Doch daneben gibt es ein Highlight, welches wohl niemand so von „Interstellar“ erwartet hätte: Humor! Denn neben der Forscher-Crew sind zwei Roboter an Bord des Raumschiffs, die auf den ersten Blick aussehen wie laufende Snack-Automaten und sich ausfalten können wie ein Schweizer Taschenmesser. Trockene Kommentare und ein richtig gehend „sympathischer“ Charakter der Blechbüchsen führt dazu, dass die drolligen Roboter wohl von allen Zuschauern direkt ins Herz geschlossen werden. Und wem ganz am Ende die unglaublichen Ähnlichkeiten zu Luke Skywalker und R2 in ihrem X-Wing nicht auffallen, der sollte wohl seine Nerd-Karte wieder zurück an den Absender schicken.

Apropos Ende (und milde Spoiler): Abgesehen von der übergroß telegrafierten End-„Überraschung“ schafft es Nolan noch auf sehr elegante Art und Weise weitere Mysterien der Handlung zu erklären, während der eigentlich Epilog sogar deutlich „happy endiger“ ist, als man das im Vorfeld erwartet hätte.
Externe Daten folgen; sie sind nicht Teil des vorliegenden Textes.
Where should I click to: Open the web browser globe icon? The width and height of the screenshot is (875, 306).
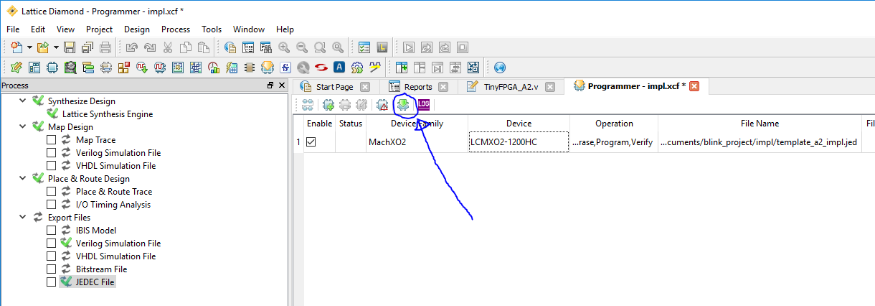coord(500,68)
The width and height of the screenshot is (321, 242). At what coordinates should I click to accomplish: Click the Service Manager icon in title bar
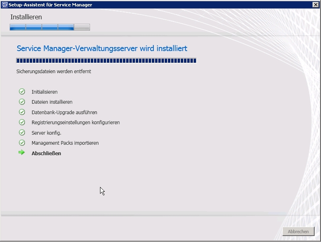click(4, 5)
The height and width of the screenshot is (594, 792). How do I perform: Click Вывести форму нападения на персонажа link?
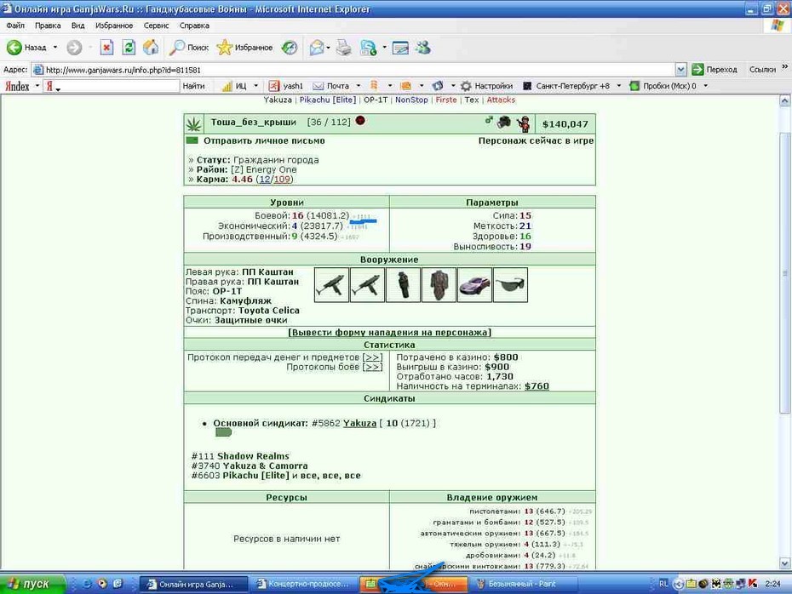[x=389, y=332]
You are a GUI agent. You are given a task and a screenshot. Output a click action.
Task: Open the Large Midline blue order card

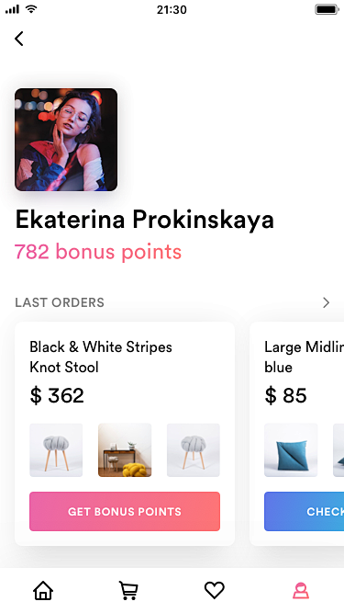pos(297,434)
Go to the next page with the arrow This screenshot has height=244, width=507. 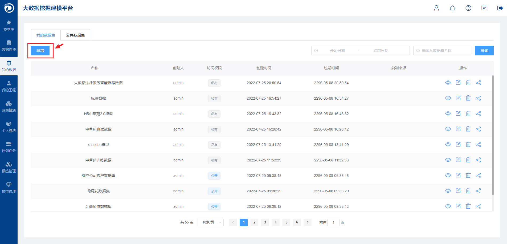point(308,222)
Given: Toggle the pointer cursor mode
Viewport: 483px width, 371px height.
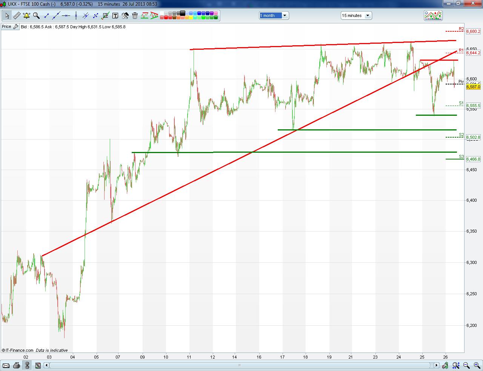Looking at the screenshot, I should tap(7, 15).
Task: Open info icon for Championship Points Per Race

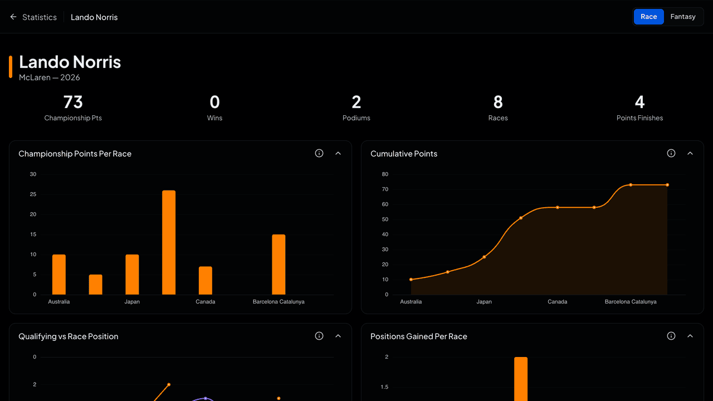Action: [319, 153]
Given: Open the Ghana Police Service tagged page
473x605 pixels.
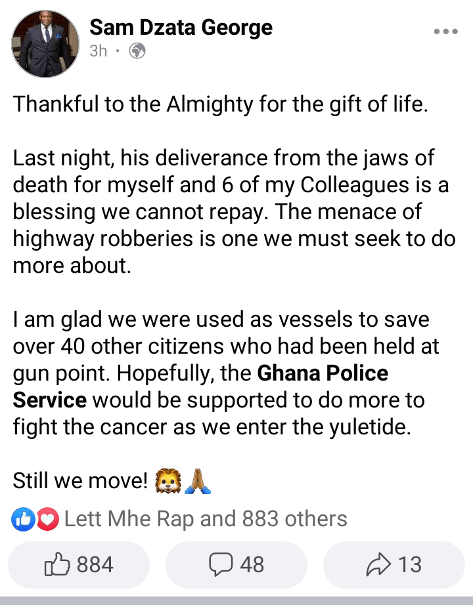Looking at the screenshot, I should (200, 386).
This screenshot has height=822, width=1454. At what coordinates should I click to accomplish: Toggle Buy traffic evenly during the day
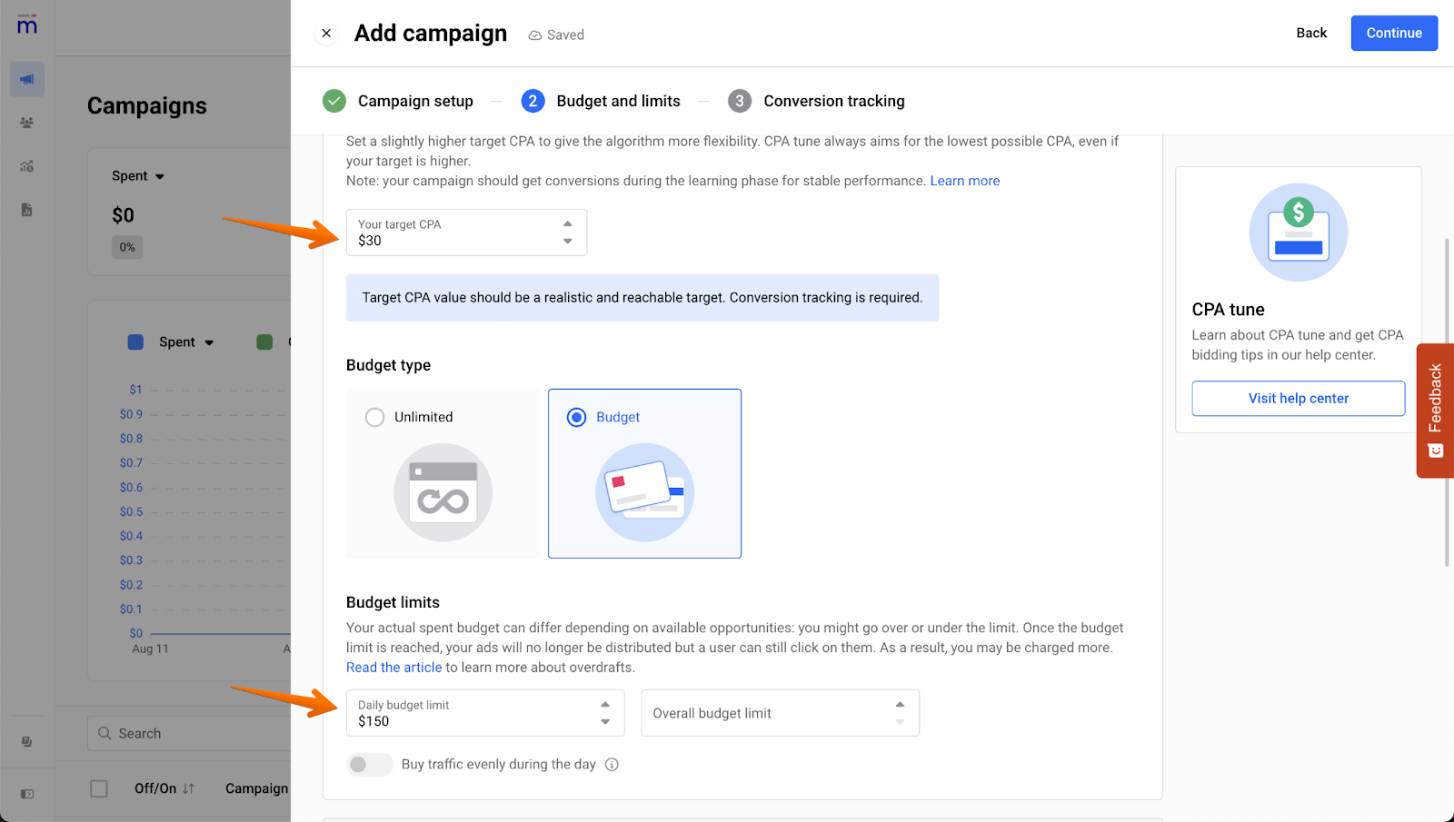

Fast so, als könnte man direkt Teil 2 folgen lassen. Aber bis dahin kann und sollte eigentlich jeder SciFi-Freund sich auf jeden Fall „Interstellar“ im Kino anschauen, denn die große Leinwand ist der Ort, wo man Nolans aktuellstes Werk erleben sollte. Die ausladende Optik in Kombination mit der einnehmenden Musik ist ein absolutes Erlebnis. Und das sage ich, der nun wirklich, wie langsam klar sein sollte, absolut kein Fan des Mannes ist.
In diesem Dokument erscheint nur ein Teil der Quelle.